Exercise materials

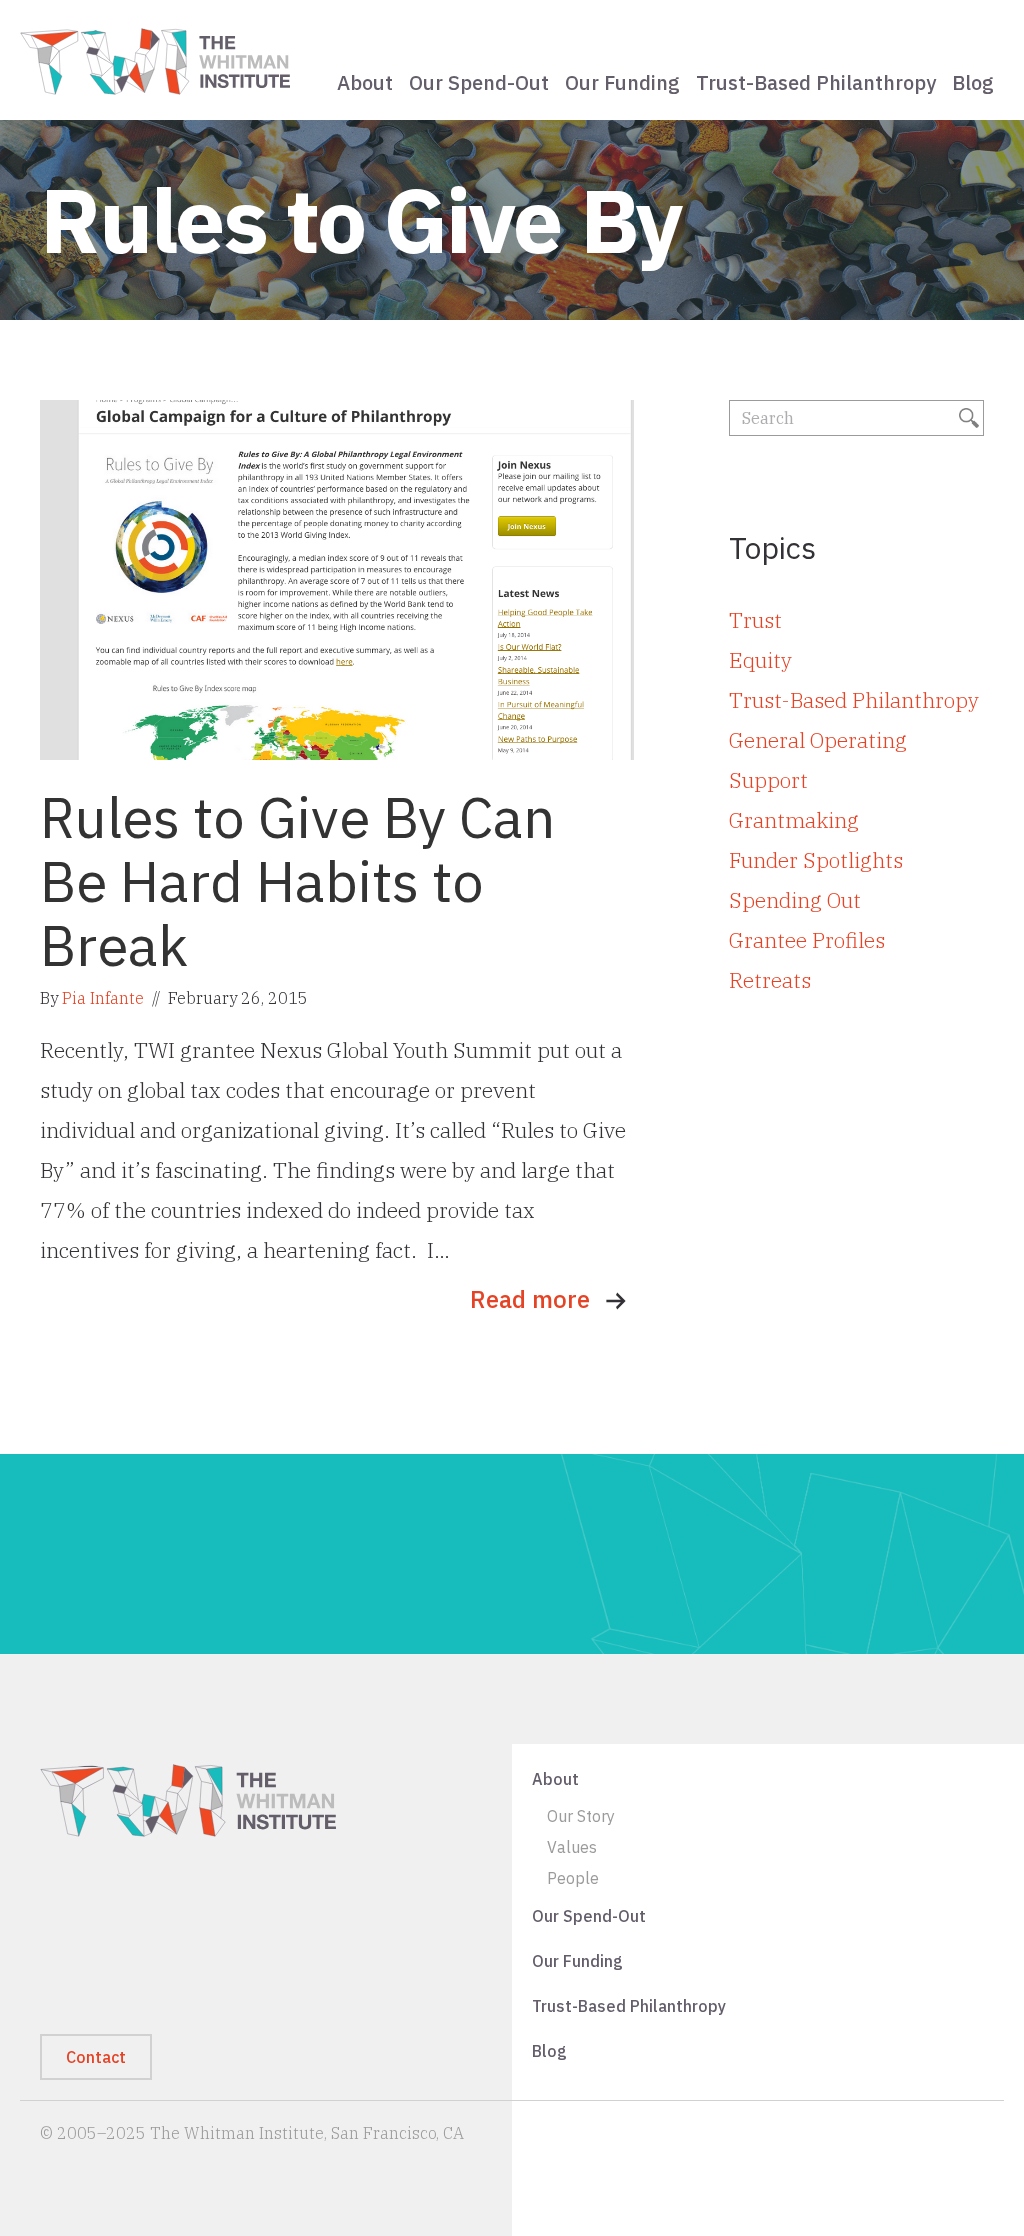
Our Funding (622, 82)
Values (572, 1848)
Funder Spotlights (816, 860)
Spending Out (795, 900)
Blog (973, 82)
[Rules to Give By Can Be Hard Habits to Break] (337, 577)
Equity (760, 660)
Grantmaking (794, 820)
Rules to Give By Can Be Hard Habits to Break (297, 881)
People (573, 1879)
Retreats (770, 980)
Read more (530, 1299)
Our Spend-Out (479, 82)
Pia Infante (103, 998)
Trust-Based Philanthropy (816, 82)
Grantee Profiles (807, 940)
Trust (755, 620)
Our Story (581, 1817)
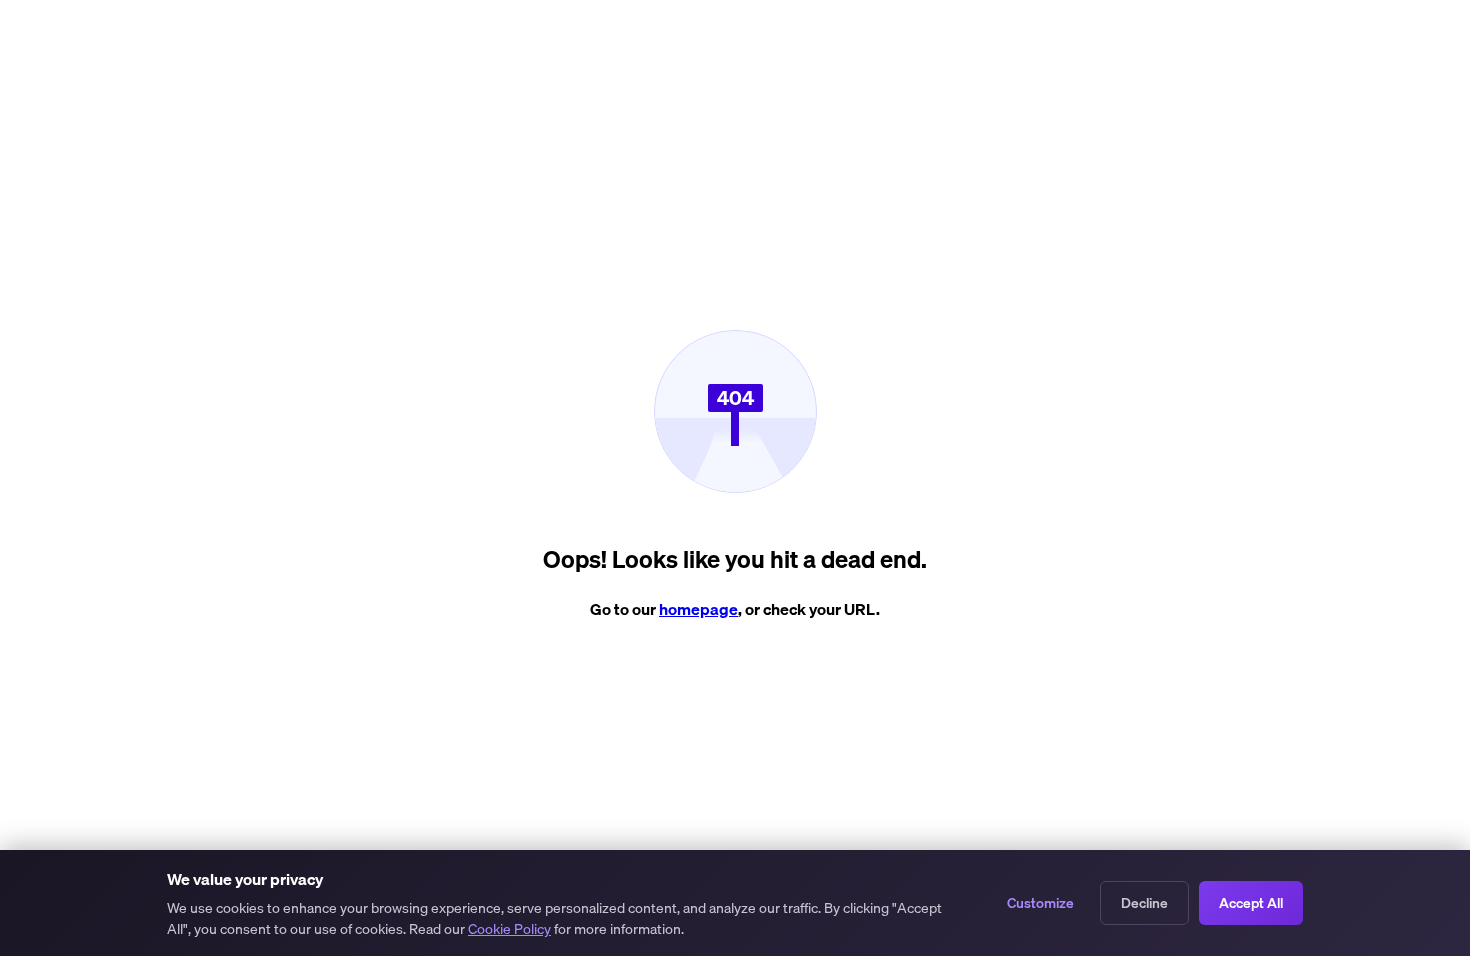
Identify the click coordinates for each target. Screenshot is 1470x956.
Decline (1144, 903)
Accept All (1251, 903)
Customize (1040, 903)
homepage (698, 609)
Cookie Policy (509, 929)
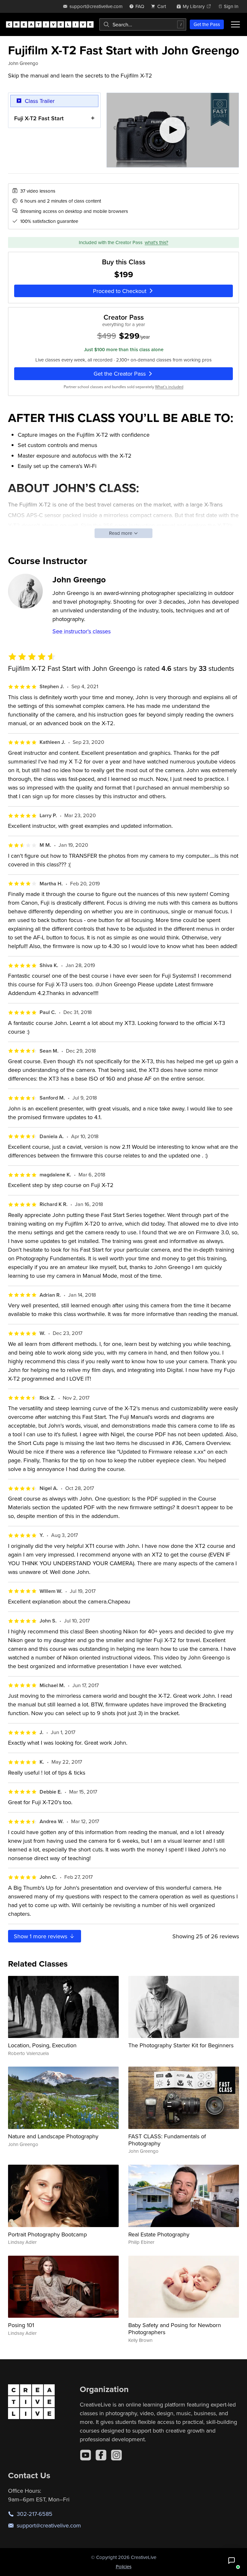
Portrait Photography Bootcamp (47, 2234)
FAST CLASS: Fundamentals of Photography (167, 2139)
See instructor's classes (81, 631)
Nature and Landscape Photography (53, 2136)
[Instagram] (116, 2455)
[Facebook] (101, 2455)
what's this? (156, 242)
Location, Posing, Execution (42, 2045)
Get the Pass (207, 24)
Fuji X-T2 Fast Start (39, 118)
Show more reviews (41, 1936)
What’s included (169, 386)
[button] (232, 2561)
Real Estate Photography (158, 2234)
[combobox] (143, 24)
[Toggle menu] (235, 24)
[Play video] (173, 130)
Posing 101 (21, 2325)
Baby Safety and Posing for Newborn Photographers (174, 2328)
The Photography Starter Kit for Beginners (180, 2045)
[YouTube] (85, 2455)
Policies (124, 2566)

What to work on
Among the lines of the listing above, which ones hold "Habits"? Copy them.

Answer to the exercise
[Rules to Give By Can Be Hard Habits to Break] (337, 577)
Rules to Give By Can Be Hard Habits to Break (297, 881)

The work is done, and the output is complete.